Die anderswo verwendete Formel von der „progressiven
Entstaatlichung“ ermöglicht heute den Anschluss an die vielfältigen
Initiativen des Bürgerschaftlichen Engagements. Es braucht keinesfalls
nur verstanden zu werden als Entlastung des sich selbst arm rechnenden
Staates. Der erstickt die Versuche der Selbsthilfe und
Selbstorganisation von aus Arbeit und Lohn gedrängten Menschen mit
bürokratischer „Aktivierung“ und schickt die vereinzelten Individuen
als „Arbeitskraftunternehmer“ auf den Markt der Billiglöhner und will
dort individuell für sie „Aktivierung zur ‚Verantwortung’“ betreiben
und sie mobilisieren. Statt dessen wären die „solidarischen Formen des
Sozialen“ zu aktivieren, wären mit neuen Formen der „urbanen
Subsistenz“ im städtischen Wohnmilieu und einschlägigen „bottom
up“-Aktivitäten zum Energiesparen und zur Verbesserung der
Lebensqualität die Kräfte der Selbstorganisation zu aktivieren. Sie
spielten in der Arbeiterbewegung immer eine zentrale Rolle.
„Selbstorganisation ist Trumpf, auch wenn sie in der klassischen
Wirtschaftstheorie praktisch nicht vorkommt“, so lautet die Einsicht
der Wirtschaftsnobelpreisträgerin Elinor Ostrom, die mit der „neuen
Institutionenlehre“ und der Erinnerung an die Allmende die
Selbsttätigkeit ermutigt. Dieses Feld zu beackern sind die Liberalen
nicht in der Lage, und die großen Parteien verdecken es mit einem Nebel
von „Bürgerschaftlichem Engagement“, das immer nur in Abhängigkeit von
Staat und Öffentlicher Hand gedacht wird. Für die Arbeiterbewegung war
in Gewerkschaften, Unterstützungskassen, Konsumgenossenschaften,
Parteien, Sport- und Kulturorganisationen diese Selbstorganisation
immer Überlebensvoraussetzung. Heute entstehen sie im wenig
übersichtlichen, aber lebendigen Feld der neuen Bewegungen.
Dort wären dann auch Sozialsysteme zu etablieren, die „den Übergang
auf einen neuen, ökologischen Entwicklungspfad und eine neue Verbindung
von Wirtschaft und Lebensweise unterstützen“. Mit solcher Programmatik
kann eine Partei attraktiv werden, weil sie Wünsche und Hoffnungen
konkretisiert, ohne schwammig zu werden.
Damit kann man auch für die intrinsisch nach Ausdrucksmöglichkeiten
für die aktuellen Befindlichkeiten suchenden Künstler attraktiv werden
und sie in den Dialog ziehen.
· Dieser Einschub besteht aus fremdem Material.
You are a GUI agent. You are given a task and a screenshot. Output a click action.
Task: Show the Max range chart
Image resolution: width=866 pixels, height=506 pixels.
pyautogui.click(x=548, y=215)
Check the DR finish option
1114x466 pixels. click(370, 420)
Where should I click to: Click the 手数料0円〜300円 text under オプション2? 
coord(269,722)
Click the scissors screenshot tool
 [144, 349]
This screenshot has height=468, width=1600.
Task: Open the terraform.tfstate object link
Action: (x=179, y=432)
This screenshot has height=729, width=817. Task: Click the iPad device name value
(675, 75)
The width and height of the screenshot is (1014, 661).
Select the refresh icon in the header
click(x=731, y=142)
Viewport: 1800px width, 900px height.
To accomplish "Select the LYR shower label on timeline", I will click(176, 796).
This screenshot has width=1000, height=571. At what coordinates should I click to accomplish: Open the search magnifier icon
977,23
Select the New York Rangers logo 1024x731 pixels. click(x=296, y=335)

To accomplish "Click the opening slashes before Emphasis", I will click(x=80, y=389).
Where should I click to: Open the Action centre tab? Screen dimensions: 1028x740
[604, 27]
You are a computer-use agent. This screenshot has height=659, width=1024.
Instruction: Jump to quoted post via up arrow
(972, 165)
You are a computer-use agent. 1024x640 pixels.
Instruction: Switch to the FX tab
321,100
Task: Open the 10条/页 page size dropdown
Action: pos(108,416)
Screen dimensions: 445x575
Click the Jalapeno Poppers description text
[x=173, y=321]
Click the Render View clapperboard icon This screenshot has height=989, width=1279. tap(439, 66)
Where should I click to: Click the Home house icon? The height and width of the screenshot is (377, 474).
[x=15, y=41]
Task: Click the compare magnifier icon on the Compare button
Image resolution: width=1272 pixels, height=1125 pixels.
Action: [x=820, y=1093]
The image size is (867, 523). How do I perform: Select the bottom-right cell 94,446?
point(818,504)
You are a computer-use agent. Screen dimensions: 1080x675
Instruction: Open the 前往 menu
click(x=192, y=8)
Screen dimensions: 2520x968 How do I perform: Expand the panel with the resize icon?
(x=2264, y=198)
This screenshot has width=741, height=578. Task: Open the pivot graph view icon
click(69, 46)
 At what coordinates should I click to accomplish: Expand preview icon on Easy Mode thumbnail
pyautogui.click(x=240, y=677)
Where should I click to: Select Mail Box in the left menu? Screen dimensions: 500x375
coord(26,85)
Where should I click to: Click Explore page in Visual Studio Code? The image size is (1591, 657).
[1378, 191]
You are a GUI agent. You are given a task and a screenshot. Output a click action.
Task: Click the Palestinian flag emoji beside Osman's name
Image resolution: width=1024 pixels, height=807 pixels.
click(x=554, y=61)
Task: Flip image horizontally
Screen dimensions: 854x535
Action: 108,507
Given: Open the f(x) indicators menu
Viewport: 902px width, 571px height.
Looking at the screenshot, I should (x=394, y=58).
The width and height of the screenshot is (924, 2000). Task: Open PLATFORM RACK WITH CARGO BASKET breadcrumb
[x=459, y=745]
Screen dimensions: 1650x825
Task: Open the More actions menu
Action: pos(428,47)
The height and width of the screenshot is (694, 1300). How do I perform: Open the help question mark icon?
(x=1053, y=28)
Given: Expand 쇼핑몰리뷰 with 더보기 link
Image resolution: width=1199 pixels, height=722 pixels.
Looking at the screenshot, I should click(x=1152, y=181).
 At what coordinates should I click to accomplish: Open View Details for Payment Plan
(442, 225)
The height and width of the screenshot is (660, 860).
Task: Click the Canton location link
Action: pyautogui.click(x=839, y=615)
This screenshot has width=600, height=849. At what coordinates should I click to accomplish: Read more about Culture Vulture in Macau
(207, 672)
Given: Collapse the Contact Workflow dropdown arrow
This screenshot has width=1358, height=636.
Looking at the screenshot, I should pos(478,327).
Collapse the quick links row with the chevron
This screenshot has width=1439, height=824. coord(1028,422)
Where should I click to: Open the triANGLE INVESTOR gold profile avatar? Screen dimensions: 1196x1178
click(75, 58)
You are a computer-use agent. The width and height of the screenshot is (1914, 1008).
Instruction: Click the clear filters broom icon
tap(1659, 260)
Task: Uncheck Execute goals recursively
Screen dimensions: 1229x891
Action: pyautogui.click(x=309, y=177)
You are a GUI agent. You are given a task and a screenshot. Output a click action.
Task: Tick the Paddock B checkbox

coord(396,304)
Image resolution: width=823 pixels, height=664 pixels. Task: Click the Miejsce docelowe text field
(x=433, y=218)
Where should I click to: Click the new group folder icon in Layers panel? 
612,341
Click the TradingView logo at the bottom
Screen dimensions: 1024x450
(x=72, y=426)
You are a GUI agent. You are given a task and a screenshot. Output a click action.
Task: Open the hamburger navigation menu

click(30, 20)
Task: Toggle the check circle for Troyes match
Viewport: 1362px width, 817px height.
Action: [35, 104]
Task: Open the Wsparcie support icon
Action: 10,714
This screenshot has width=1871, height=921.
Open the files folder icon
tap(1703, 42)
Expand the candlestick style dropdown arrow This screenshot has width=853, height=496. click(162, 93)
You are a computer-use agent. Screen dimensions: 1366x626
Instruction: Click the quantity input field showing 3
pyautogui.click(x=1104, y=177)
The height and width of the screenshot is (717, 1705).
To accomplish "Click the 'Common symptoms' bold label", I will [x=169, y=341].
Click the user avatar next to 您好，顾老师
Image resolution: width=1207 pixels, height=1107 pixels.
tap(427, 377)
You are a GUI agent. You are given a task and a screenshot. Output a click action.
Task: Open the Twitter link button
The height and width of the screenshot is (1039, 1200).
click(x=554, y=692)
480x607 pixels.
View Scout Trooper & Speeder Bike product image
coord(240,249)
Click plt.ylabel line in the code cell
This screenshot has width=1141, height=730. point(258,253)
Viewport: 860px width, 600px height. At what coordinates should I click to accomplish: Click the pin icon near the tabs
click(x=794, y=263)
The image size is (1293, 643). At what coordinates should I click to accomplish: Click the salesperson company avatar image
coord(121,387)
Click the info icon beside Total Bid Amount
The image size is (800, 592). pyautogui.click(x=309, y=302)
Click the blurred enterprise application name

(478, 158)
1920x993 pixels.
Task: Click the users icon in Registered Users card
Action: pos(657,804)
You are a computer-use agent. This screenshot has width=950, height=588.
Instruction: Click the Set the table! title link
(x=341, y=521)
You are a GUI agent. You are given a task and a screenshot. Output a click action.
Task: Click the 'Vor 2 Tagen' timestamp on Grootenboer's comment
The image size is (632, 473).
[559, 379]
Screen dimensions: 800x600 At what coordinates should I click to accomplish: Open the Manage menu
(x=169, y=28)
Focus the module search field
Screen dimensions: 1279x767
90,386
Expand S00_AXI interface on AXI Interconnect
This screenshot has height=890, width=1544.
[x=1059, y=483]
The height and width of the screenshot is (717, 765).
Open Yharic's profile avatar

Dann können Begriffsarbeit, Analyse und
die passenden Bild- und Symbolwelten die „neuen Bilder, die das Land
braucht“ zusammenkommen.
Nur zum Schluss:
Das Staatsziel Kultur sei unverzichtbar, steht im Programm der
Linken. Aber die von der Enquete-Kommission „Kultur in Deutschland“
vorgeschlagene Formel: „Der Staat schützt und fördert die Kultur“ ist
nicht überzeugend (BT-Drs. 16/7000, S. 79). Nach wie vor halte ich es
für sinnvoller zu sagen: Der Staat fördert das kulturelle Leben und
pflegt das kulturelle Erbe. Ausführlicher müsste man sagen: Der Staat
fördert das kulturelle Leben und pflegt das kulturelle Erbe vergangener
Generationen, damit heutige und spätere Generationen es in produktiver
Aneignung für ihre eigenen Verständigung über ihr Selbstverständnis,
ihre Ziele und Werte nutzen können (denn darum geht es eigentlich).